◆ MATERIAL FOR THIS TASK ◆
════

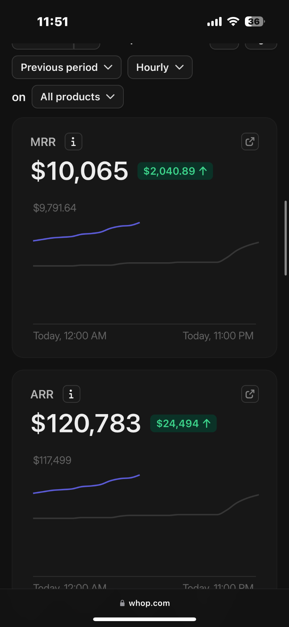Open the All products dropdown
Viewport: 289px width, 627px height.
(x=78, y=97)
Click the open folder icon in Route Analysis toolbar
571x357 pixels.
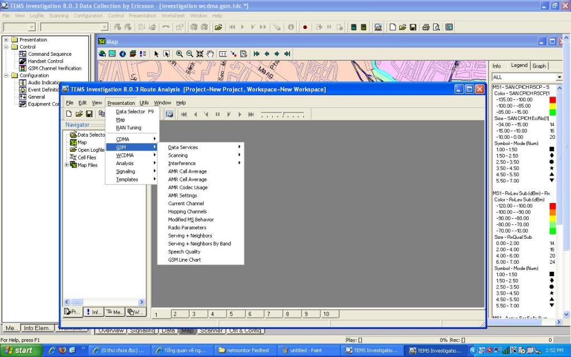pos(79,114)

════

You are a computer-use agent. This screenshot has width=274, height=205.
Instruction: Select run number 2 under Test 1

════

◆ PROBLEM ◆
Would you retype the lines above from the one with "You are a computer-use" down to the one with "Instruction: Select run number 2 under Test 1", word for word, both ends included and no other lines?

◆ TASK ANSWER ◆
You are a computer-use agent. This screenshot has width=274, height=205.
Instruction: Select run number 2 under Test 1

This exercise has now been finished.